One analyst, who declined to be named because of company policy, notes that the value in Cogeco is in the voting shares. The Cogeco Cable shares that trade on the TSX are subordinate voting shares to the ones Cogeco owns, giving Cogeco control over the cable company, despite owning just 32 per cent of the stock.

"If the Audet family ever decides to sell the company, then they could command a large premium for Cogeco shares versus Cogeco Cable shares, owing to the value of voting control. Almost all of the Audet family wealth is in Cogeco shares and not Cogeco Cable shares, so they could be motivated to negotiate a premium for Cogeco. Since they are two separate companies, there are no securities laws or coat-tail provisions that could constrain this premium."

The Desmarais family, which controls Power Corp., has a similar arrangement. Shares of Power Financial and Great-West all have one vote, but Power Corp. ultimately controls them because of its majority ownership of both.
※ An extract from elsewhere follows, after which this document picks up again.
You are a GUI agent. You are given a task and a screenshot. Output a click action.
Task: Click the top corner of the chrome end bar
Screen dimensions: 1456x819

And the Desmarais family controls Power Corp. through "participating preferred shares" that have 10 votes to the common shareholders' one.

That means that investors who want to get closer to the Desmarais family's core investment have to get a little farther away from Great-West, which nonetheless drives much of the value of the two Power companies.
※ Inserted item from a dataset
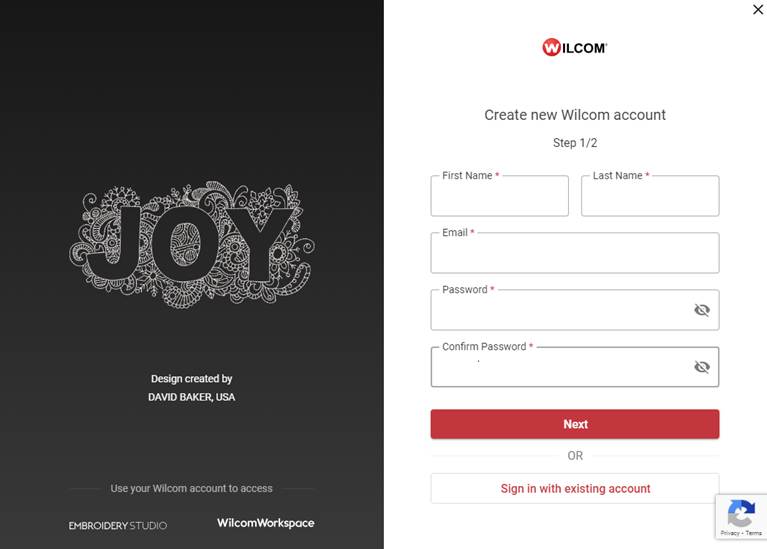
Task: Open the reCAPTCHA Privacy link
Action: [x=729, y=533]
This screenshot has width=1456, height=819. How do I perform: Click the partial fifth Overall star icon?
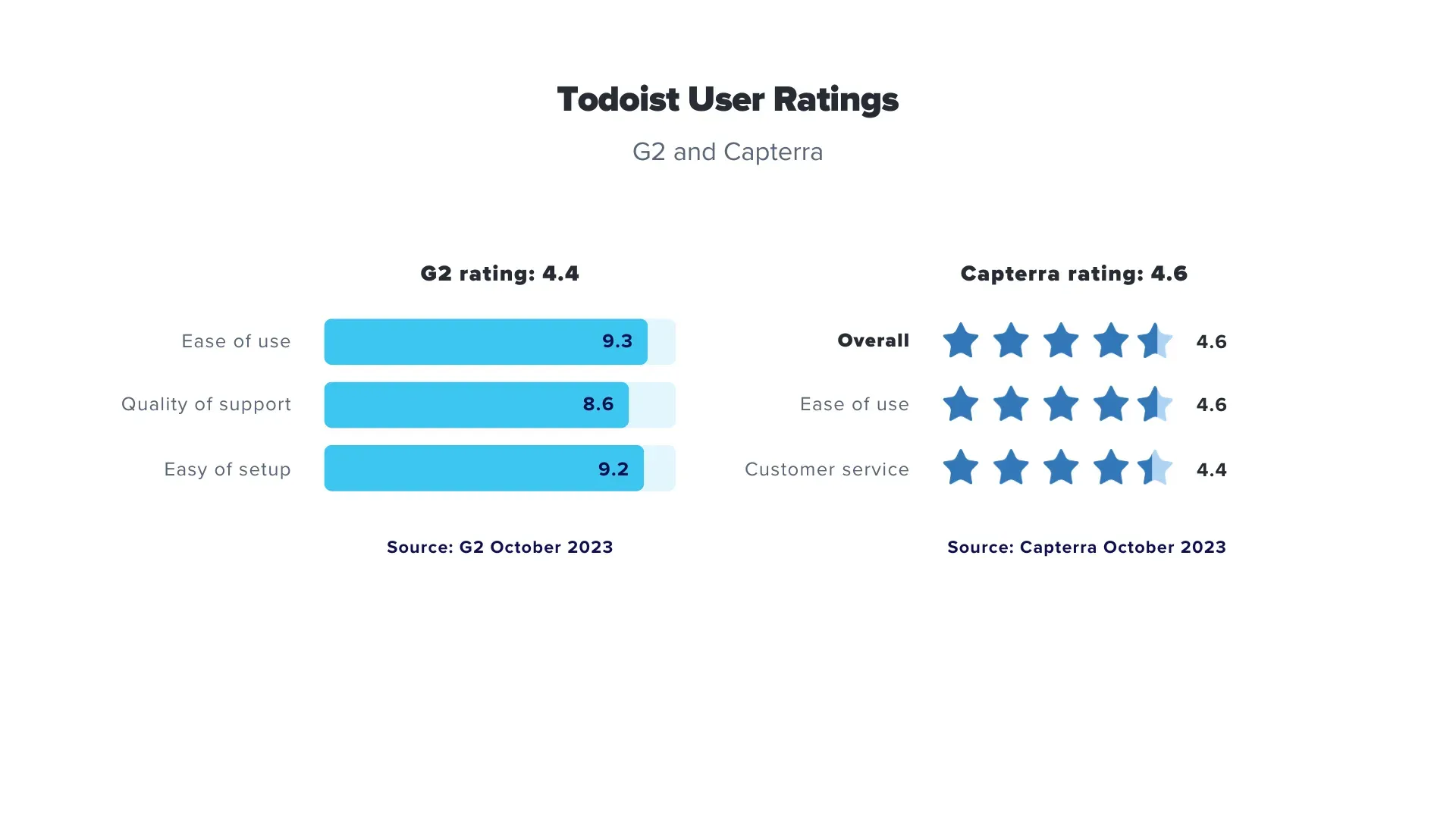1153,340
Power Corp. owns 65.7 per cent of Power Financial, as well as a 0.6-per-cent stake in Citic Pacific, a Hong Kong-based industrial holding company, 14.4 per cent of small TSX-listed pharmaceutical company Bellus Health, tech startup investor Square Victoria Digital Properties and other investments.

Analyst John Aiken of Barclays Capital pegs the Power Financial stake as worth $34.87 of his $38.32 estimate of Power Corp.'s net asset value, or NAV, a measure that balances its assets against its obligations.

Power Financial, in turn, owns 67.1 per cent of Great-West; 58.7 per cent of Winnipeg's IGM Financial (also listed on the TSX); and 27.8 per cent of Pargesa, a European industrial company. Mr. Aiken says the Great-West stake represents $31.30 of his $40.49 NAV estimate, with the IGM ownership worth $9.94. (Power Financial's debt more than offsets the $2.67 per share he ascribes to Pargesa.)

While Power Corp. and Power Financial are both trading below his NAVs – they closed Friday at $29.95 and $34.02, respectively – the problem is that the two Powers typically trade at a notable discount to their NAVs, Mr. Aiken says. The long-term average discounts are 14.5 per cent for Power Corp. and 10.2 per cent for Power Financial. They currently trade at an even deeper discount than those averages, however, which means a "reversion to the mean" represents upside in the range of 5 per cent to 7 per cent. (Power Corp. has the greater upside of the two, he says.)

Of course, there's always just the option of buying Great-West shares themselves. That, as in all these cases, is the option for investors who prefer simplicity to the adventure of navigating these corporate structures in the quest for added profit.